La escena, como mínimo, me intimida. Viajamos todos aborregados, resignados ante el ritmo odioso de la gran ciudad, y, cuando alguien saca los pies del plato, siempre hay un ciudadano ejemplar que acusa –no piensa que se le ha olvidado la mascarilla, directamente da por hecho que se está sublevando ante la norma- y unos voluntariosos guardias de seguridad procuran que nadie se salga del redil. Todo bajo control, como debe ser.

¿Quién decide la importancia de las cosas? En su empresa, en la ciudad, en la sociedad entera, ¿quién decide lo que es relevante o no en cada momento? ¿Quién relativiza los asuntos y en función de qué lo hace? Es posible que tenga una respuesta, pero no me gusta.

Porque hace algo más de treinta años –sí, treinta- yo iba a coger un metro en la estación de República Argentina, a las 9,30 de la noche. La entrada se alargaba a través de un espacio largo, larguísimo, y, a esa hora, apenas había gente –parece que en Madrid debiera haber mucha gente a todas horas-. Llegó un momento en que solo yo caminaba hacia la entrada efectiva del metro. Los pasos empezaron a sonar detrás de mí, armónicos y rápidos. Sonaban demasiado en aquel espacio vacío. Las mujeres siempre somos conscientes de las miradas furtivas, de una presencia masculina en la semioscuridad, de unos pasos que nos siguen y no suenan a tacones, sino a las pisadas firmes y pesadas de un hombre que puede seguirnos. Las mujeres siempre nos hemos sentido amenazadas por hombres desconocidos y, demasiadas veces también, culpables por haber podido ser una provocación involuntaria. Culpables, eso nos hicieron creer los que relativizan los asuntos.

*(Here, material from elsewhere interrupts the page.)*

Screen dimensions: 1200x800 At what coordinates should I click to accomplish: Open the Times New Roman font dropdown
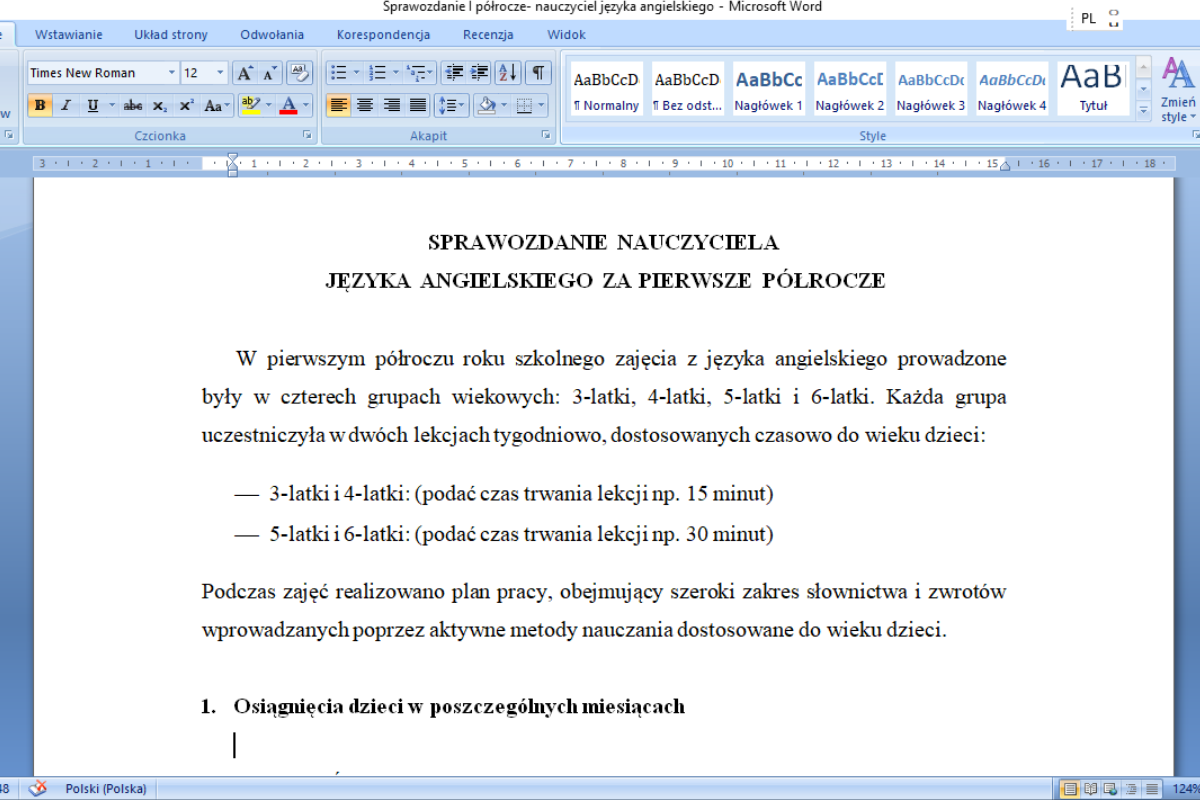[171, 73]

Cuando yo había llegado más o menos a la mitad del recorrido todo sucedió muy rápido; los pasos se aceleraron y sonaron junto a mí, y un empujón me hizo girar y me colocó de espaldas a la pared. Un hombre joven, desconocido, por supuesto, me apretaba el cuello con algo que llevaba en su mano derecha –podía ser un cuchillo o una navaja, pero nunca llegué a ver ese objeto, solo notaba la presión y la amenaza en la garganta y eso era lo suficiente como para no intentar comprobar si, en realidad, era un arma blanca o cualquier objeto inofensivo utilizado para la ocasión-. Me empujaba contra la pared, su pierna entra las mías, y, con la mano libre, la izquierda, empezó a desabrocharme el vestido que llevaba. Yo estaba muerta de miedo, no temía que me violara, temía que me matara. Recuerdo el manoseo torpe y apresurado, y la presión sobre mi boca de una boca dura y fría, como de mármol. Yo solo deseaba que llegara alguien, pero el tiempo se me hacía eterno y nadie quería coger ese metro, de modo que lo único que se me ocurrió para salvar mi vida fue hablarle, intentar dejar de ser para él una cosa  y que me reconociera como una persona, ensayar algún nexo de unión con él; con mi posible asesino, con mi probable violador.

Cuando empezaron a oírse pasos, al inicio de aquel pasillo inmenso y desierto, él desapareció corriendo y yo me apresuré a recuperar la compostura, a colocarme otra vez el sostén y a abrocharme el vestido. No recuerdo si vi pasar ante mí a los viajeros que, involuntariamente, acababan de salvarme la vida, pero sí recuerdo, como si fuera ahora, que me dirigí al interior del metro y, en la taquilla, les dije –me costaba hablar- a los dos empleados que allí había, un hombre y una mujer, en charla amigable, lo que me había pasado. Ellos estaban protegidos por la mampara de cristal, protegidos de todo lo que les era ajeno, ya fuera ese violador de mierda que campeaba por los pasillos desiertos o, incluso, yo misma. Y así siguieron, ajenos a todo, tan solo comentaron que intentara buscar a algún guardia de seguridad -no sé si es que ellos no podían o no querían avisar a ninguno-, y la empatía máxima a la que llegaron fue a dejar de charlar y poner cara de circunstancias. Y yo me fui sola, con mi miedo a morir y el alivio de que eso no hubiera sucedido. El asco llegó más tarde.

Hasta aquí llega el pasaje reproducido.